Let $ABCD$ be a cyclic quadrilateral and apply Pascal's Theorem to $AABCCD$ and $ABBCDD$. Then this is just the Brocard's Theorem.
This is my approach:
Let the tangents on $A$ and $C$ meet at point $P$, and the tangents on $B$ and $D$ meet at point $T$. Then let $Q$ be the intersection point of lines $AB$ and $CD$, and let $R$ be the intersection point of lines $AD$ and $BC$. By the Pascal's Theorem on $AABCCD$,we have that points $P$,$Q$,$R$ are collinear, then again by the Pascal's Theorem on $ABBCDD$ we also have that points $Q$,$R$,$T$ are collinear. Therefore points $P$,$Q$,$R$, and $T$ are collinear, but ...
How does this lead to the Brocard's Theorem?

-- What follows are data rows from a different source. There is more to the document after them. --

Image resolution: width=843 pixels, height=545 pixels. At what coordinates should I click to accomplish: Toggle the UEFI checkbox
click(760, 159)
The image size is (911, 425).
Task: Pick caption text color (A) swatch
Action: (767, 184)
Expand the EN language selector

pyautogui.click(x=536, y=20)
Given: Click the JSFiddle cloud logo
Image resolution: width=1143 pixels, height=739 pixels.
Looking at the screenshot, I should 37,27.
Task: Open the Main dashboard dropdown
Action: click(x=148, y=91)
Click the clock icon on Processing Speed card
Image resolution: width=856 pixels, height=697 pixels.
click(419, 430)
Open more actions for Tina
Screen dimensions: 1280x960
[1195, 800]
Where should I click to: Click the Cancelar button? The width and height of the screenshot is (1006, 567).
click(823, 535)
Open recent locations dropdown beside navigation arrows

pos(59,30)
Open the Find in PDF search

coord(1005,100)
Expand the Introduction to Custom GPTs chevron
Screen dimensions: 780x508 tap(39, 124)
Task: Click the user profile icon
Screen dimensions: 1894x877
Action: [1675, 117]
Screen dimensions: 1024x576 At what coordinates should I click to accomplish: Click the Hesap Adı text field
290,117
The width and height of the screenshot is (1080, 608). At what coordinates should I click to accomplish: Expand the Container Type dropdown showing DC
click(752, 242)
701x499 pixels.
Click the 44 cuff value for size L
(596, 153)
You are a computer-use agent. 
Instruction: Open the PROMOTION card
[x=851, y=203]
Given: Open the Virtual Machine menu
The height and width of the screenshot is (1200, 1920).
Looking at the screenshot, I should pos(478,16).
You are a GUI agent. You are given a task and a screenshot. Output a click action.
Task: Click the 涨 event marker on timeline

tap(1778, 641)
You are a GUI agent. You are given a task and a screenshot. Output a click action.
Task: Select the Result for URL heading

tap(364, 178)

Can anyone help explain this? Thanks.
Notice that since $PA$ and $PC$ are tangent at the circle, the intersection $X:= AC\cap BD$ lies on the polar of $P$, which is clearly $AC$. Similarly, $X$ lies on the polar of $T$. But that means that $P$ must lie on the polar of $X$ and $T$ must lie on the polar of $X$, so $PT$ is the polar of $X$. But since $P,Q,R,T$ are collinear, $Q$ and $R$ are also on the polar of $X$ so $RQ$ is the polar of $X$. The others follow a bit differently, but they are not to difficult either.